Он прошелся по комнате, мельком и в то же время пытливо заглядывая в лица вытянувшихся перед ним генералов, кивал головой, потрогал пальцами маскировку окна, помедлил немного и сел за стол, положил свои большие крестьянские руки на карту и несколько мгновений, при общем молчании, размышлял, потом тряхнул головой и нетерпеливо, точно не его ждали, а заставляли его ждать, сказал:
– Что же, пора, начнем!
Докладывал заместитель начальника штаба.
– Был бы Баграмян, он бы доложил, – шепотом сказал сидевший рядом с Новиковым начальник разведотдела.
Докладчик начал с вопросов снабжения. Степные железные дороги находились под воздействием авиации, в последние дни немецкие самолеты начали минировать Волгу. Имелось уже сообщение о гибели грузового парохода на участке между Камышином и Сталинградом. Стоял вопрос о подвозе подкреплений и грузов по заволжской железной дороге Саратов – Астрахань. Но и эта дорога уже находилась в радиусе действия немецких бомбардировщиков; да, кроме того, доставка грузов из-за Волги была сопряжена с тремя перевалками: от железной дороги к Волге, через Волгу в Сталинград и от Сталинграда к фронту. Авиация противника энергично бомбит донские переправы. Докладчик дальше сказал, что паралич волжской транспортной артерии становится реальностью сегодняшнего и завтрашнего дней.
Иванчин при этих словах вздохнул и тихо сказал:
– Верно!
Докладчик говорил о тяжелом положении советской земли не общими словами газетных статей, а своим особым, точным языком военного человека. Он говорил обо всем этом не «вообще», а конкретно – потому что грозное и тяжелое положение страны, народа, государства непосредственно было соединено и связано именно с Юго-Западным, ныне Сталинградским фронтом.
Положение на фронте! Докладчик говорил подробно, с той откровенной резкостью, которую определяла и которую требовала война.
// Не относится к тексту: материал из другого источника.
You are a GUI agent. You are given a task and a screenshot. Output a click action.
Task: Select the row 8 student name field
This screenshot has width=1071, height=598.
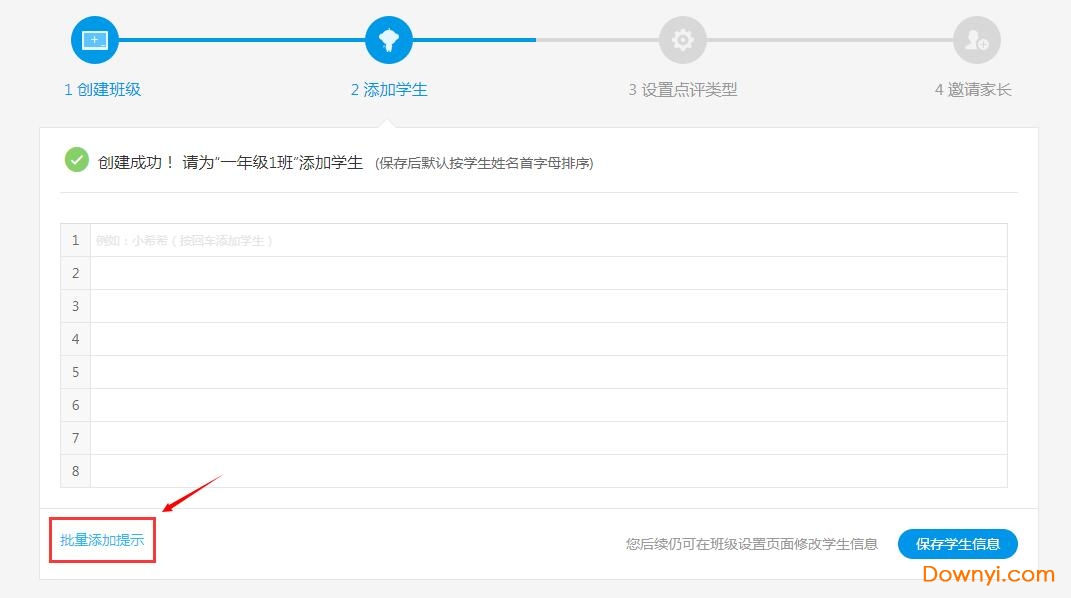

Перед жестокой действительностью могла жить лишь одна правда, такая же жестокая, как действительность.
Новиков, уважавший заместителя начальника штаба, часто восхищавшийся его живым умом и знаниями, на этот раз хмурился:
«Нет, нет, и все же не о самом основном говорит он…»
– Когда в тылу соединения появились к исходу позавчерашнего дня подвижные части противника, командующий армией принял решение о занятии обороны по берегу водного рубежа, – говорил спокойным баском докладчик, и его белый, с коротко остриженным ногтем палец быстро и небрежно очертил по карте район боев. – Однако штаб в течение суток находился под интенсивным воздействием авиации противника, проволочная связь была нарушена, а радиопередатчик на четыре часа вышел из строя, вследствие этого приказ командующего не был доведен до командира левофланговой дивизии, а посылка делегатов связи также не имела успеха. Единственная коммуникационная линия была оседлана не только танковыми средствами, но и пехотой противника, видимо переброшенной на грузовиках.